Nathália de Oliveira | Labor Movens


Recentemente um importante coletivo de aeronautas negros, o Quilombo Aéreo, participou de um famoso programa dominical buscando um prêmio para auxiliar no objetivo do projeto, a promoção da inclusão, do empoderamento e da visibilidade da comunidade negra na Aviação Civil Brasileira. Para além da importância do projeto em si, uma das coisas que chamou a atenção do apresentador foi o cabelo das participantes – as fundadoras da organização e comissárias de voo Laiara Borges e Kenia Aquino – que estavam trançados. 


Laiara e Kenia, duas mulheres negras, inclusive reforçaram, em suas primeiras falas no programa, o quanto seus cabelos naturais não eram aceitos no setor aéreo brasileiro. Lembrei então de um artigo produzido por mim em parceria com outras mulheres do grupo de pesquisa Gênero, Raça e Interseccionalidades no Turismo (GRITUs) em que relatamos nossa conversa com seis mulheres negras integrantes (ou ex-integrantes) da aviação em que elas narraram os violentos processos de admissão (aquilo que o “moderno” sistema de Gestão de Pessoas ou Recursos Humanos, como preferirem, – vai chamar de Agregar Pessoas) pelo qual elas tiveram que passar para seu recrutamento no setor.


Assim surge este texto, uma reflexão sobre a aceitação (ou a falta) de corpos negros com seus cabelos naturais na atividade turística, afinal, como explicam Calvet et. al. (2021), o padrão estético dos trabalhadores da aviação, em especial das comissárias de voo, está vinculado aos cânones ocidentais de beleza – mulheres magras, altas, loiras, de traços finos e cabelo liso. Todavia, sabemos que o corpo da mulher negra é por si só um ato político e que, por isso, quando decidem manter seus cabelos naturais no mundo corporativo, são vistas como erradas, impróprias, rebeldes etc., mostrando como o racismo se faz presente no setor. Logo, sempre foi muito comum que a estrutura capilar fosse alterada a fim de se adequar a padrões, entendendo que “a oportunidade de encontrar bons empregos aumentaria se tivessem cabelo alisado” (Hooks, 2005, p. 3).

▶ _Exercícios a completar_
**1.** Responda às perguntas abaixo com base no texto.
(a) Qual é o nome do coletivo de aeronautas negros que participou do programa dominical?
(b) Quais são os nomes das fundadoras da organização?
(c) Com quantas mulheres negras da aviação as autoras do artigo conversaram?
**2.** Liste todas as características do padrão estético das comissárias de voo que, segundo o texto, está vinculado aos cânones ocidentais de beleza.
**3.** Extraia do texto o trecho que começa em "Assim surge este" e vai até "2005, p. 3).".

▶ _Trecho de dados_
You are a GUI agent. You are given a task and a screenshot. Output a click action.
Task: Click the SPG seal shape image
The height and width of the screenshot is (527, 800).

▶ _Respostas dos exercícios_
**1.**
(a) Quilombo Aéreo.
(b) Laiara Borges e Kenia Aquino.
(c) Seis.

**2.** Magras, altas, loiras, de traços finos e de cabelo liso.

**3.**
Assim surge este texto, uma reflexão sobre a aceitação (ou a falta) de corpos negros com seus cabelos naturais na atividade turística, afinal, como explicam Calvet et. al. (2021), o padrão estético dos trabalhadores da aviação, em especial das comissárias de voo, está vinculado aos cânones ocidentais de beleza – mulheres magras, altas, loiras, de traços finos e cabelo liso. Todavia, sabemos que o corpo da mulher negra é por si só um ato político e que, por isso, quando decidem manter seus cabelos naturais no mundo corporativo, são vistas como erradas, impróprias, rebeldes etc., mostrando como o racismo se faz presente no setor. Logo, sempre foi muito comum que a estrutura capilar fosse alterada a fim de se adequar a padrões, entendendo que “a oportunidade de encontrar bons empregos aumentaria se tivessem cabelo alisado” (Hooks, 2005, p. 3).